··· Data for this task

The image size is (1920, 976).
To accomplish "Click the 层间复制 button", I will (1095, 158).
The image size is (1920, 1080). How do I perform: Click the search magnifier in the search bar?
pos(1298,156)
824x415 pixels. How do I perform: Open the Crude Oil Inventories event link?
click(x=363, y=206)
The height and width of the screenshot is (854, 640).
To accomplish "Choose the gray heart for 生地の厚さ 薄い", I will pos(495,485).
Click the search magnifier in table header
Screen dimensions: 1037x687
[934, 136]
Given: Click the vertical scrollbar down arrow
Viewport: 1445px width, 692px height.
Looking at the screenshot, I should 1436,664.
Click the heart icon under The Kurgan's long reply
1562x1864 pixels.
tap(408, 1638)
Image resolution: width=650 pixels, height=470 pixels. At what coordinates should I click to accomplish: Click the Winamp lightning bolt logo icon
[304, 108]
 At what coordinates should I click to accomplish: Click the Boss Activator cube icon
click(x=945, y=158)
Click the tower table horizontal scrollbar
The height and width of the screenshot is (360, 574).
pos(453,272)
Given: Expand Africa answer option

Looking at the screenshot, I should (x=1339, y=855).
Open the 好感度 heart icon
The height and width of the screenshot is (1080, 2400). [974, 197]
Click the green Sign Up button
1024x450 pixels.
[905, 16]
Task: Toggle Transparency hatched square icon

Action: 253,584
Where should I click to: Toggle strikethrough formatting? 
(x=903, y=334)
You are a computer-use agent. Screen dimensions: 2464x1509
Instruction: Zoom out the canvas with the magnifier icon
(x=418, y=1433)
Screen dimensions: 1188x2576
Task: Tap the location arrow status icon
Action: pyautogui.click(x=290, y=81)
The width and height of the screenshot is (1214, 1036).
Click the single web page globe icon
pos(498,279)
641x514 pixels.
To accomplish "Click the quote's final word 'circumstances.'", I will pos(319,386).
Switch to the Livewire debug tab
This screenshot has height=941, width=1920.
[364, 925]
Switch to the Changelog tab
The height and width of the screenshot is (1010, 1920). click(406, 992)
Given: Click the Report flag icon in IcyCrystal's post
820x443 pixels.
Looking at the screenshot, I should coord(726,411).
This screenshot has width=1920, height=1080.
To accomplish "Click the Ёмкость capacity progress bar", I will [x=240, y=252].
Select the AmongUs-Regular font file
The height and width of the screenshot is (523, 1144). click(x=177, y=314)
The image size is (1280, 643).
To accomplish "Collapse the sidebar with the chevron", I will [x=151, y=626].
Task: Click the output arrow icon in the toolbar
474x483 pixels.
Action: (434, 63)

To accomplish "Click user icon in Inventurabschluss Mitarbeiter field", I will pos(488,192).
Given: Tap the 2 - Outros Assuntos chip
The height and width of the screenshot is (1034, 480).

······

_Stated goal_. Repeat each of the records above exactly as it appears.

_Output_.
The image size is (1920, 976).
To accomplish "Click the 层间复制 button", I will (1095, 158).
The image size is (1920, 1080). How do I perform: Click the search magnifier in the search bar?
pos(1298,156)
824x415 pixels. How do I perform: Open the Crude Oil Inventories event link?
click(x=363, y=206)
The height and width of the screenshot is (854, 640).
To accomplish "Choose the gray heart for 生地の厚さ 薄い", I will pos(495,485).
Click the search magnifier in table header
Screen dimensions: 1037x687
[934, 136]
Given: Click the vertical scrollbar down arrow
Viewport: 1445px width, 692px height.
Looking at the screenshot, I should 1436,664.
Click the heart icon under The Kurgan's long reply
1562x1864 pixels.
tap(408, 1638)
Image resolution: width=650 pixels, height=470 pixels. At what coordinates should I click to accomplish: Click the Winamp lightning bolt logo icon
[304, 108]
 At what coordinates should I click to accomplish: Click the Boss Activator cube icon
click(x=945, y=158)
Click the tower table horizontal scrollbar
The height and width of the screenshot is (360, 574).
pos(453,272)
Given: Expand Africa answer option

Looking at the screenshot, I should (x=1339, y=855).
Open the 好感度 heart icon
The height and width of the screenshot is (1080, 2400). [974, 197]
Click the green Sign Up button
1024x450 pixels.
[905, 16]
Task: Toggle Transparency hatched square icon

Action: 253,584
Where should I click to: Toggle strikethrough formatting? 
(x=903, y=334)
You are a computer-use agent. Screen dimensions: 2464x1509
Instruction: Zoom out the canvas with the magnifier icon
(x=418, y=1433)
Screen dimensions: 1188x2576
Task: Tap the location arrow status icon
Action: pyautogui.click(x=290, y=81)
The width and height of the screenshot is (1214, 1036).
Click the single web page globe icon
pos(498,279)
641x514 pixels.
To accomplish "Click the quote's final word 'circumstances.'", I will pos(319,386).
Switch to the Livewire debug tab
This screenshot has height=941, width=1920.
[364, 925]
Switch to the Changelog tab
The height and width of the screenshot is (1010, 1920). click(406, 992)
Given: Click the Report flag icon in IcyCrystal's post
820x443 pixels.
Looking at the screenshot, I should coord(726,411).
This screenshot has width=1920, height=1080.
To accomplish "Click the Ёмкость capacity progress bar", I will [x=240, y=252].
Select the AmongUs-Regular font file
The height and width of the screenshot is (523, 1144). click(x=177, y=314)
The image size is (1280, 643).
To accomplish "Collapse the sidebar with the chevron", I will [x=151, y=626].
Task: Click the output arrow icon in the toolbar
474x483 pixels.
Action: (434, 63)

To accomplish "Click user icon in Inventurabschluss Mitarbeiter field", I will pos(488,192).
Given: Tap the 2 - Outros Assuntos chip
The height and width of the screenshot is (1034, 480).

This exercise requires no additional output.